İzlenim, adı üstünde yüzeysel olan; görünür olandır. Dün “İzlenimler”e devam edemedik, dolayısıyla
konu biraz eskidi sayılır. Bu durumda, “İzlenimler”e
devam etmektense, biraz daha derine girmeyi deneyelim. Ama yine de “izlenim” babından bizim de kimi benzer
gözlemlerimizi içeren ve doğrulayan birkaç yazıya işaret edelim:
*
Gelelim izlenimlerin ötesine. Kongreyi başka bir soyutlama düzeyinde
değerlendirelim. Bu değerlendirmeler yukarıda izlenim babından zikredilen yazılardaki
değerlendirmelerin zımni bir eleştirisi de olacaktır. Bir başka soyutlama
düzeyine geçelim.
Kimileri bu kongreleri şöyle değerlendiriyor: geçen HDP
kongresi daha coşkulu, renkli ve kitleseldi; bu sefer o kadar değil; HDK’nın
ilk kongresindeki coşku, heyecan, kitlesel katılım ve renklilik bu kongrede
yoktu.
Evet, benzeri gözlemleri biz de yaptık ama bunların bir ölçü
olarak alınır duruma gelmesinin kendisi yeterince bir fecaattir.
Gerçekten devrimci ve demokratik bir örgütün ya da partinin kongreleri
“muhteşem”, “kitlesel”, “kalabalık”, “görkemli”, “renkli”, “coşkulu” vs.
olmaz. Bu ölçüler egemen sınıfların partilerinin kongrelerinde olur. Zaten
böylelerinin en iyilerini de onlar yapmaktadırlar.
Gerçekten devrimci ve demokratik örgütlerin kongreleri, esas
ve temel sorunların tartışılacağı, fikirlerin, sistemli görüşlerin bir biriyle
mücadele edeceği; uzlaşmalar yapacağı alanlardır. Orada ölçüler tartışılan
sorunların nasıl tartışıldığı; alınan kararların içeriği bakımından olur.

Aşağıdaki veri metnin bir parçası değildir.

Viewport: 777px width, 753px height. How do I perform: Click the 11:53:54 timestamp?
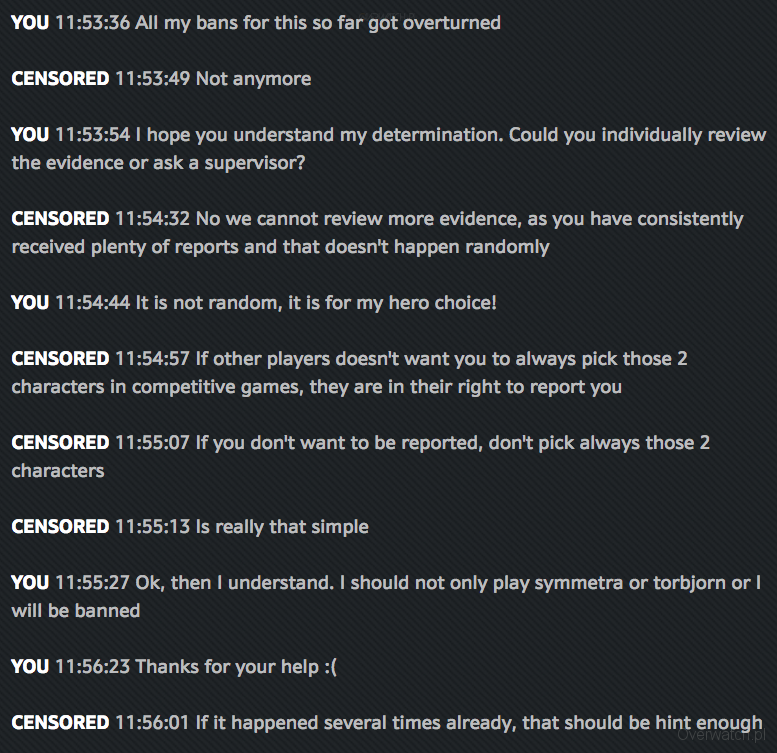(92, 134)
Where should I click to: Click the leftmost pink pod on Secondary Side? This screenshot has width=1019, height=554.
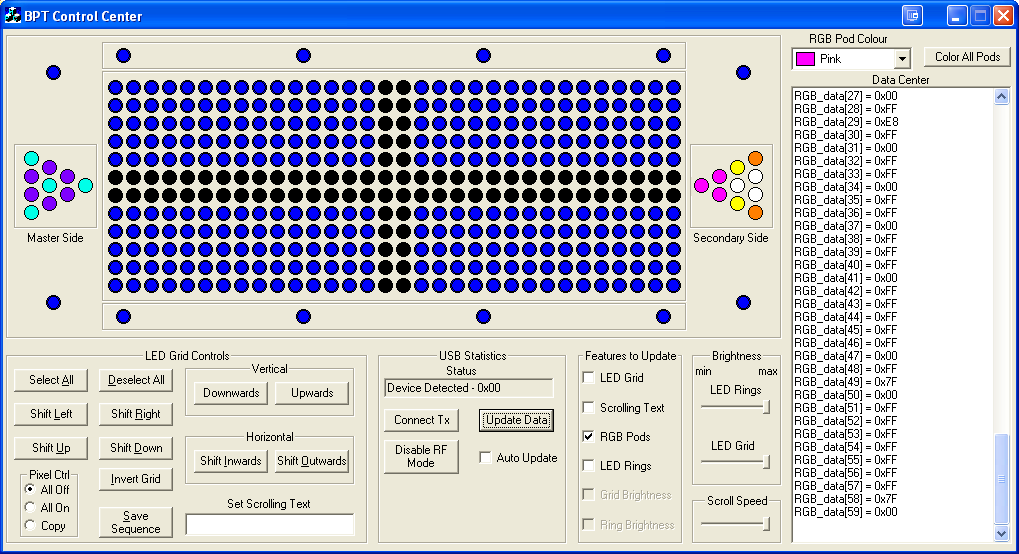[x=701, y=185]
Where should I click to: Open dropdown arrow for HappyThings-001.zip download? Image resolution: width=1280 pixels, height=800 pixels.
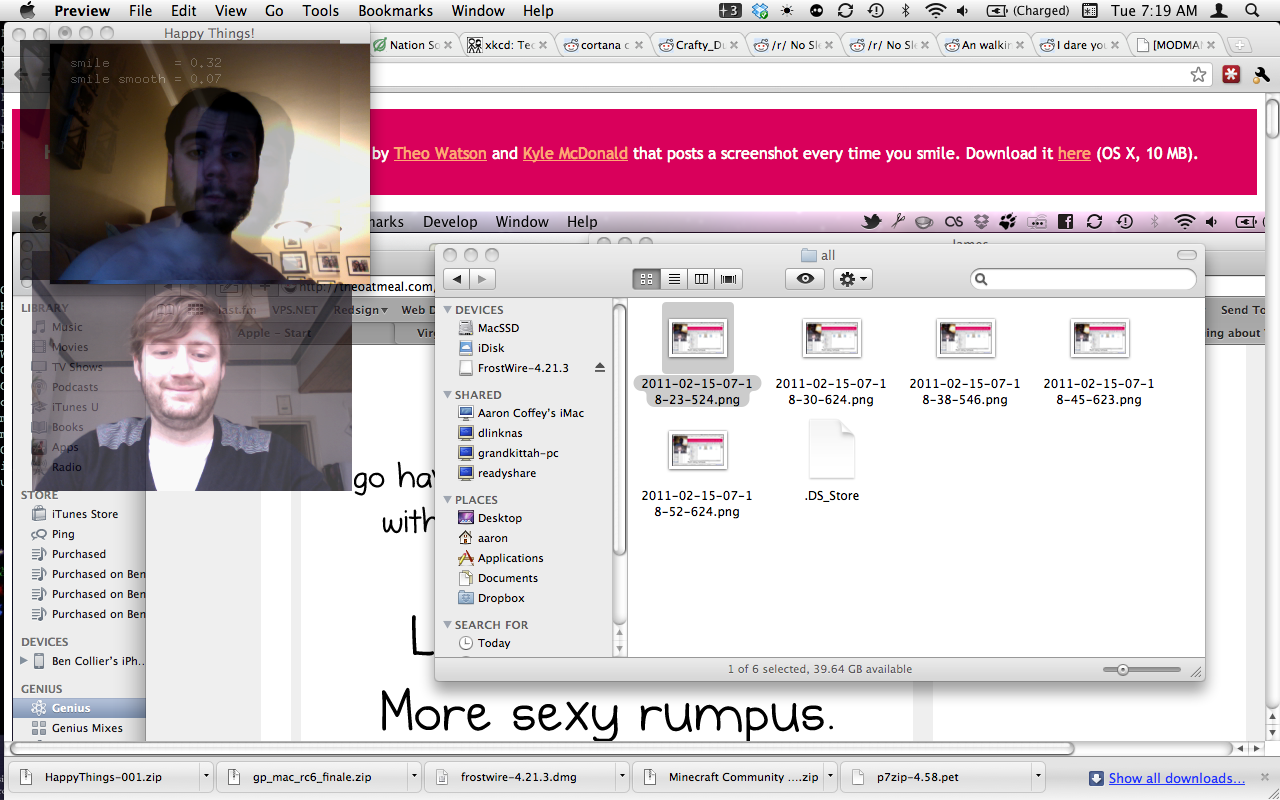pyautogui.click(x=206, y=777)
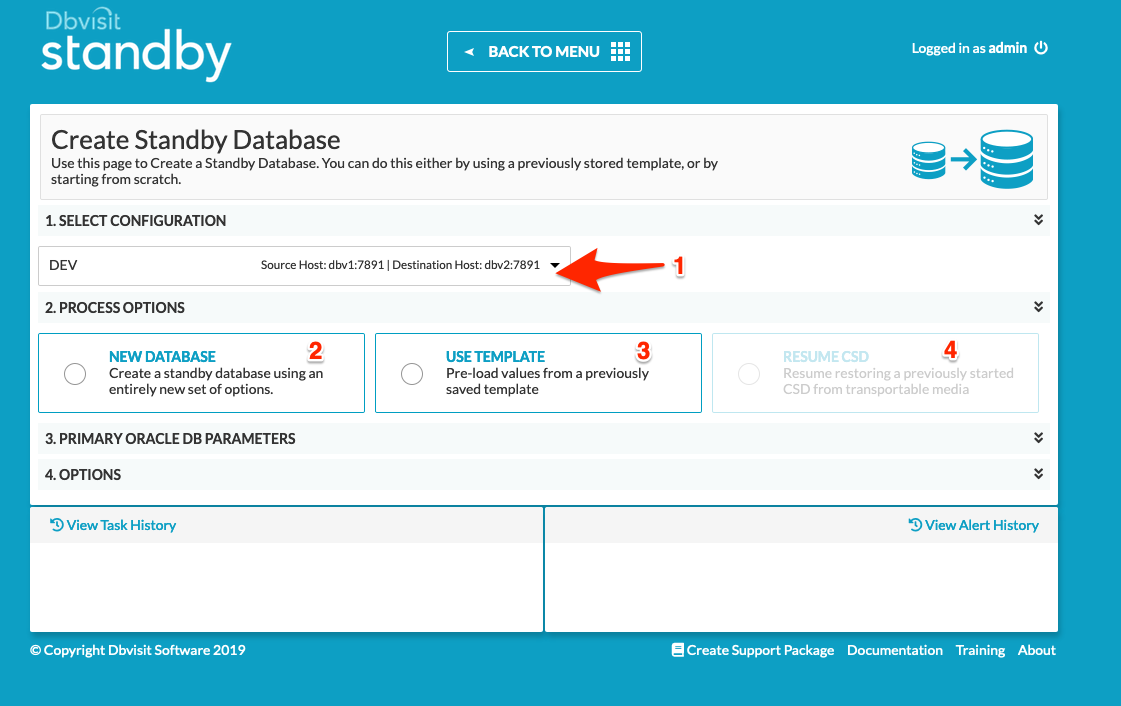
Task: Select the NEW DATABASE radio button
Action: tap(75, 373)
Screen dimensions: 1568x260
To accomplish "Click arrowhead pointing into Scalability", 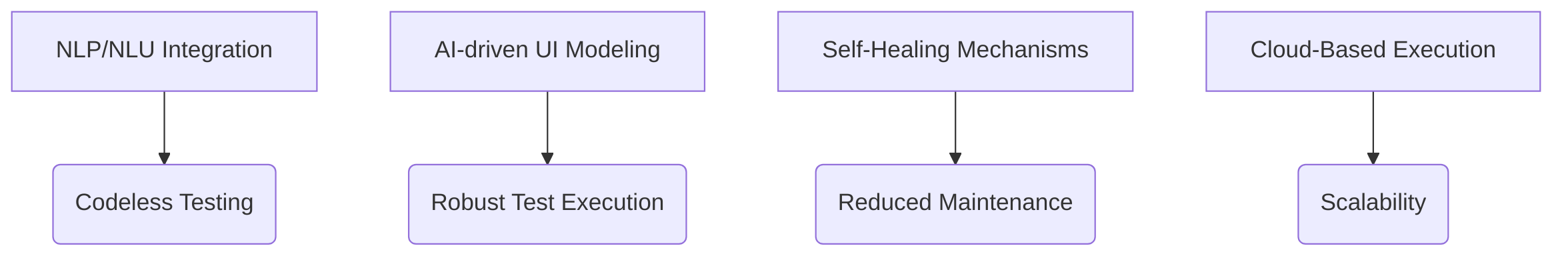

Gerçekten devrimci ve demokratik partiler sembollere,
izlenimlere, medyatik mesajlara zerrece değer vermezler. Onların değer
verdikleri, kimsenin değer vermedikleri olur.
Gerçekten devrimci ve demokratik partilerde, Alevilerin,
Kürtlerin, ekolojistlerin, LGBTİ’lerin vs. kotaları, temsilleri olmaz. Onlara
verilecek mesajlar gözetilerek kadrolar, yönetici organlar veya kararlar
oluşturulmaz. Onların dengelerine göre seçimler yapılmaz.
Ama HDK ve HDP daha kuruluşunda bunun tersini benimsemiş;
hatta bunu bir olumluluk olarak gören ve yücelten bir partidir.
Gerçekten devrimci partilerde de farklı görüşler, platformlar,
eğilimler, fraksiyonlar olur; bunlar birbiriyle yarışır ve etkilerini
arttırmaya çalışır. Etkilerini arttırmak için farklı eğilimler ittifaklar
yapabilir; ortak karar tasarıları hazırlayabilir.
Ama bunlar Alevileri, Müslümanları, Kürtleri, Türkleri,
Çerkezleri, LGBTİ’leri, kadınları dikine bölen kararlar ve gruplaşmalar olur.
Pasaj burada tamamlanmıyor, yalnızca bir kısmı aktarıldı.